Ninguém é Original

expo ricardo jacinto e escola porto_27x

Este texto foi escrito para a folha de sala exposta na parede, logo no início da exposição “Escola do Porto: Lado B/Uma História Oral (1969 – 1978)

Para ouvir a composição visitem: https://josevalente.bandcamp.com/album/ningu-m-original

“Existem, na história da música, inúmeros exemplos de evoluções musicais protagonizadas por músicos e compositores genuínos no seu modo de expressão, nas suas opções sonoras, nas suas atitudes criativas perante a sua época mas também perante as suas influencias, Muitos destes exemplos relatam um percurso criativo desenvolvido por três fases de construção de uma identidade criativa: a apropriação de influências de compositores anteriores à sua geração, a ruptura tranquila ou abrupta com essas influências, e a confirmação de determinadas tendências e vontades criativas mais pessoais, eventualmente caracterizadoras de um estilo próprio; o alcançar de uma dimensão global de criação que ultrapassa qualquer necessidade de apropriação ou de ruptura e se concentra apenas na obra.

A proposta inerente a esta encomenda, associada à exposição “Escola do Porto: Lado B (1968-1978)”, obrigou-me positivamente a me relacionar, de uma forma mais direta, com algumas referências musicais selecionadas por dois dos arquitetos presentes na exposição.

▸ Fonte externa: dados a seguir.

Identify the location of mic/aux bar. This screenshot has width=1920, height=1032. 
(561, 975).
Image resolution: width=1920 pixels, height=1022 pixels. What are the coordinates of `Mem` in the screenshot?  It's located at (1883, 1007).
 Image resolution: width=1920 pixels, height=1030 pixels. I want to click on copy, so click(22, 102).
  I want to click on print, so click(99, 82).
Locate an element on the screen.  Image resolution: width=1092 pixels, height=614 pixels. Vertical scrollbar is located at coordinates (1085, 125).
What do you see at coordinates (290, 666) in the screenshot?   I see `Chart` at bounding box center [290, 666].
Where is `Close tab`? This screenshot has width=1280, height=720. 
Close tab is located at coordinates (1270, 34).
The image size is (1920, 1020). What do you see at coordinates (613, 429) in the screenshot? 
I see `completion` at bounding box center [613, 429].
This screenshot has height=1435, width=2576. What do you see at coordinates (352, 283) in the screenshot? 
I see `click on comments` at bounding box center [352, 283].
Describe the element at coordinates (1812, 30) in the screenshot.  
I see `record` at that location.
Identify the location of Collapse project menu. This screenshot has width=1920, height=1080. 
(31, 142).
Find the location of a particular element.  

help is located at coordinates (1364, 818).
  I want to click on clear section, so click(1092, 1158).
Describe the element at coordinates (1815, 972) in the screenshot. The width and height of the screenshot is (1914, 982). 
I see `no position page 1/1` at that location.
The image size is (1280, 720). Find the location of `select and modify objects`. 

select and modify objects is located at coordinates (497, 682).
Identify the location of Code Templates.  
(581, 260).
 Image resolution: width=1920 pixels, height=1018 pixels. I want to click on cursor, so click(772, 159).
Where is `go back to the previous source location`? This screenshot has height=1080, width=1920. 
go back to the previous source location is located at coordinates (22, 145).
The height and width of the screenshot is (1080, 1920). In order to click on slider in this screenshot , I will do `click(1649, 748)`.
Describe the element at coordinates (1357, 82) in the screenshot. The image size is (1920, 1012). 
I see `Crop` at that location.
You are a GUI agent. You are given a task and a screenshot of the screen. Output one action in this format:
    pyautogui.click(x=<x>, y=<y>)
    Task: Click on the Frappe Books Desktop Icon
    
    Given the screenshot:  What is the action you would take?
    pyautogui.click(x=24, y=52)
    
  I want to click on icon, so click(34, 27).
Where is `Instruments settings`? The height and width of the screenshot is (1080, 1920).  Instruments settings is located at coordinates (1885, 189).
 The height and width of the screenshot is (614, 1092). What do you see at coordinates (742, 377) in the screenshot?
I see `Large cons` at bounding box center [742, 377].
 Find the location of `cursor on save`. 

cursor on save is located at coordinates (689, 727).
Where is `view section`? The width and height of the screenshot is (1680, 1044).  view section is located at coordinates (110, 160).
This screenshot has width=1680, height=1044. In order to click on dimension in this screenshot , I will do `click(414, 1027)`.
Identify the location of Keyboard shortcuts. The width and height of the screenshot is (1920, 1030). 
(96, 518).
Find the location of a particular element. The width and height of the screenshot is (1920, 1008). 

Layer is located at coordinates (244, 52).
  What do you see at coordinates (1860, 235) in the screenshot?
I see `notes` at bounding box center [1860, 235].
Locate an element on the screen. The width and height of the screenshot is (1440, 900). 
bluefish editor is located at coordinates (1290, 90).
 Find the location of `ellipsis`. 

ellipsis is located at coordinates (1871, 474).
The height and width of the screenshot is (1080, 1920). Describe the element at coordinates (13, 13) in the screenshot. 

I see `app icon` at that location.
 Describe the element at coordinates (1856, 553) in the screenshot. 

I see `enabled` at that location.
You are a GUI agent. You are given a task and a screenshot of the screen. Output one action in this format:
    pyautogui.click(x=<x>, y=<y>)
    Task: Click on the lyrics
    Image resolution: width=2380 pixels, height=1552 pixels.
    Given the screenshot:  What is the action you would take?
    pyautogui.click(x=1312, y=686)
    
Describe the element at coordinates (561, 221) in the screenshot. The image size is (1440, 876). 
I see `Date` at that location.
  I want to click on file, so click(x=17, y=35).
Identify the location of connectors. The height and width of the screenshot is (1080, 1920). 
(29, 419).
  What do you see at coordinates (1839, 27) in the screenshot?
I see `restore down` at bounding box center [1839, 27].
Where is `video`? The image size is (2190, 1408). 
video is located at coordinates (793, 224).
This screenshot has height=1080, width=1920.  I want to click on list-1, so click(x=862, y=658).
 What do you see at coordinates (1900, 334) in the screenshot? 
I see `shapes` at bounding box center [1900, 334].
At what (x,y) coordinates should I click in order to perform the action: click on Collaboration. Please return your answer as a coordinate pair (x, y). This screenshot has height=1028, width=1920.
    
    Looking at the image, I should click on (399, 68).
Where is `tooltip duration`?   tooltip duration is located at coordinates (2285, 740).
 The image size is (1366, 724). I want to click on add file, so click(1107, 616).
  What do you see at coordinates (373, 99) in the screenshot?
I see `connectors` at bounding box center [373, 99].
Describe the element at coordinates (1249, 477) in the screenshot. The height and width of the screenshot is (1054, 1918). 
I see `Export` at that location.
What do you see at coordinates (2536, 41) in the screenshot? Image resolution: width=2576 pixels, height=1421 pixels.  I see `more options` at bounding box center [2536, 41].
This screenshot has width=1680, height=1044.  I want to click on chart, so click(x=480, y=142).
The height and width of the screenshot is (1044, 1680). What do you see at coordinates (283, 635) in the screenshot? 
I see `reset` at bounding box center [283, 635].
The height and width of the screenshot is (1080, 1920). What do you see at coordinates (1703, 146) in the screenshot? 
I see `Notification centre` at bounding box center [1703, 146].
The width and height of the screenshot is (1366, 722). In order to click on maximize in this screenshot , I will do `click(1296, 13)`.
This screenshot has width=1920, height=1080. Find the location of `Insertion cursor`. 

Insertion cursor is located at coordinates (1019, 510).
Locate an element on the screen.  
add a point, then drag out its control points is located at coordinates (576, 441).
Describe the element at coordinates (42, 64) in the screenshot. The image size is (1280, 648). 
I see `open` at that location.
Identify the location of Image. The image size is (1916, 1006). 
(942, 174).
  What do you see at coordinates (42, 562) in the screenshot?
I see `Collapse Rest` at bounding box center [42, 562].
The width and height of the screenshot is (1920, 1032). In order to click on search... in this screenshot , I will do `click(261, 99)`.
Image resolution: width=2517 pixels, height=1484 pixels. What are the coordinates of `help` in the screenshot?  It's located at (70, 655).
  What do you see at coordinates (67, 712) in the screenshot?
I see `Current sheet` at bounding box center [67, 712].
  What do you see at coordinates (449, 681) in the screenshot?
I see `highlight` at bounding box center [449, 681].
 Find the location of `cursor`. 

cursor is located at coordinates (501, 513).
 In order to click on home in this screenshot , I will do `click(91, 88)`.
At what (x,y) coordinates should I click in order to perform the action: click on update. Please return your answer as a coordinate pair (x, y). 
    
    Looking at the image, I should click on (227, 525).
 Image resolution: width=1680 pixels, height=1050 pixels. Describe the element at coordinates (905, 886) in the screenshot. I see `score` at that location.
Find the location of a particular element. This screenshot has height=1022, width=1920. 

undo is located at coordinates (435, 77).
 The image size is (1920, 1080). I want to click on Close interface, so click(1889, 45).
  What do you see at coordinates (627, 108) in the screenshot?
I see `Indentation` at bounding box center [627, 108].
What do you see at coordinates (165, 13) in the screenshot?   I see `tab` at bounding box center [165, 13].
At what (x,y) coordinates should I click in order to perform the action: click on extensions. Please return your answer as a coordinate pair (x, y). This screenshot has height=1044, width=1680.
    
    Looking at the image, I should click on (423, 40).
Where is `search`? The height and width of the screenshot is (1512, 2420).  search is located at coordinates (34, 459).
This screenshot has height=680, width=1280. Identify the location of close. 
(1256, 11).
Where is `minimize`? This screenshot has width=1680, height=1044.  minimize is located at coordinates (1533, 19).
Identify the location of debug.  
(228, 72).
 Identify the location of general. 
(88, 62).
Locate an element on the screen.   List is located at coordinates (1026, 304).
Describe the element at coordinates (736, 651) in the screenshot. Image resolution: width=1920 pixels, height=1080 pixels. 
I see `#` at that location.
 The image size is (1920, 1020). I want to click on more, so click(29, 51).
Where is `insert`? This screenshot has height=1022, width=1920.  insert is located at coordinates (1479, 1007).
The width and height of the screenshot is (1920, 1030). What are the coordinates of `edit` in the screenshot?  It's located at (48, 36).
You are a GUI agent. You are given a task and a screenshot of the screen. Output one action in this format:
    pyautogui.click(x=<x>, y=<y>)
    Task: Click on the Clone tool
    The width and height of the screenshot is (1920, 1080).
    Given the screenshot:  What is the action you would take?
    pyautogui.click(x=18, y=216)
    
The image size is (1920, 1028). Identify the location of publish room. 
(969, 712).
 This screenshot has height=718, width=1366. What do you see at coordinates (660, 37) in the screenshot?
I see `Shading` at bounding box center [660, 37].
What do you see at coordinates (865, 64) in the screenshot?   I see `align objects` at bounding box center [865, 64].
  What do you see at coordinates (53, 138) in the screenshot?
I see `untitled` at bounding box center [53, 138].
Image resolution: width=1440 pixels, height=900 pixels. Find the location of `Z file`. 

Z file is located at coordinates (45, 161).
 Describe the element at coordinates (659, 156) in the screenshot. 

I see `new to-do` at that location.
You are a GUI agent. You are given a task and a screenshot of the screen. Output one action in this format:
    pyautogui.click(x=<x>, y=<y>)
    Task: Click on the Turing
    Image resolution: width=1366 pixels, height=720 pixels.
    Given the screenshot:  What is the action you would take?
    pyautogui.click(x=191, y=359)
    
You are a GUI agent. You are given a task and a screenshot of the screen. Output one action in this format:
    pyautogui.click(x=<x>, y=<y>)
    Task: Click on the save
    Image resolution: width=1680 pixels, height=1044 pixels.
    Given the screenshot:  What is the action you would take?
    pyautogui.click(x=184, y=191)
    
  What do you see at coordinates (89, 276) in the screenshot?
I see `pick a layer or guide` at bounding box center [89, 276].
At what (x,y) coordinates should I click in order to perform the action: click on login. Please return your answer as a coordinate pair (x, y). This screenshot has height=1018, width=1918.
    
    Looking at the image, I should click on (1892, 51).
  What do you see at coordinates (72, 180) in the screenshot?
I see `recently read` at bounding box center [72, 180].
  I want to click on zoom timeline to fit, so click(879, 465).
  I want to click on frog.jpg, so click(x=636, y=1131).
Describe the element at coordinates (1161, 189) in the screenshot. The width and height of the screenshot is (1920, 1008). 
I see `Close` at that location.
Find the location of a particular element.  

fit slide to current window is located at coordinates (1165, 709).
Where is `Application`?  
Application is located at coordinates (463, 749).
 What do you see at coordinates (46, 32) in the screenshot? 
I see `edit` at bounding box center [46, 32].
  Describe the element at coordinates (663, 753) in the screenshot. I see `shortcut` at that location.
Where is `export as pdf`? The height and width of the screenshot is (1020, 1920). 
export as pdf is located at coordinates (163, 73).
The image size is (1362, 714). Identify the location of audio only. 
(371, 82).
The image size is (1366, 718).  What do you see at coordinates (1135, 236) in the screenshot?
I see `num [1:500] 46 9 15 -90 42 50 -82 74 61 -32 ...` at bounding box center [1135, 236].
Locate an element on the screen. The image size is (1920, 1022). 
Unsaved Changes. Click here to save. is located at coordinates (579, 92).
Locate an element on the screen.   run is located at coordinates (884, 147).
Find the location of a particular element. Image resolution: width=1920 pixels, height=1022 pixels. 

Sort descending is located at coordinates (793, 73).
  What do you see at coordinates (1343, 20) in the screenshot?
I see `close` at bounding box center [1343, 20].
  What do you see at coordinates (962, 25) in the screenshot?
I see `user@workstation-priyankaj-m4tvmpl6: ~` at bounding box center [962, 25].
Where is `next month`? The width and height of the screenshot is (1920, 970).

Autores essenciais na história da música, como Frank Zappa ou John Coltrane.

A relação sugerida (entre o jovem criador e os seus “heróis” artísticos) ofereceu não só uma conjuntura restritiva na técnica de composição (neste caso, a imitação do estilo e do género musical), como uma reflexão sobre as convivências/contradições musicais entre estas referências.

Tendo em conta esta reflexão, procurei nesta obra edificar um diálogo dinâmico entre o comum e o diferente – descobrindo, se calhar, o inevitável, que nem o comum é assim tão distinto do diferente como o diferente tão dissemelhante do comum. 

O homem-massa do século XXI, um homem viciado no consumo desenfreado de estímulos acríticos e superficiais, vive obcecado em provar que é único, que é diferente do outro. Este homem-massa insensível à contemplação ou ao deleite irresponsável, tira fotos de concertos para partilhar nas redes sociais, numa tentativa forçada de se provar “especial” comparativamente ao outro. Aquilo que este homem-massa desconhece é que o outro, por sua vez, também tira fotos dos mesmos concertos por motivos idênticos.

Pesquisei rapidamente o significado das palavras “diferente” e “original”.

“Diferente: Sem qualquer ou alguma semelhança, não possuidor de características que denotam igualdade, que não é igual”. “Original: Que parece produzir-se pela primeira vez: não copiado, não imitado. Que tem carácter próprio, que tem cunho novo e pessoal, que não segue modelo”. Verifico diariamente este esforço geral por parte do humano em se denunciar “diferente” e “original”. É urna escorço transversal a toda uma sociedade, logo impossivelmente “diferente” ou “original” visto ser praticado pela maioria.

No fundo, ninguém é original. Todos nos somos indivíduos que através da nossa individualidade, através da nossa particularidade, contribuímos para a evolução de uma arte honesta, afectiva e catalisadora de pensamentos diversos, de soluções para uma sociedade civilizada, tolerante, fraterna e livre.”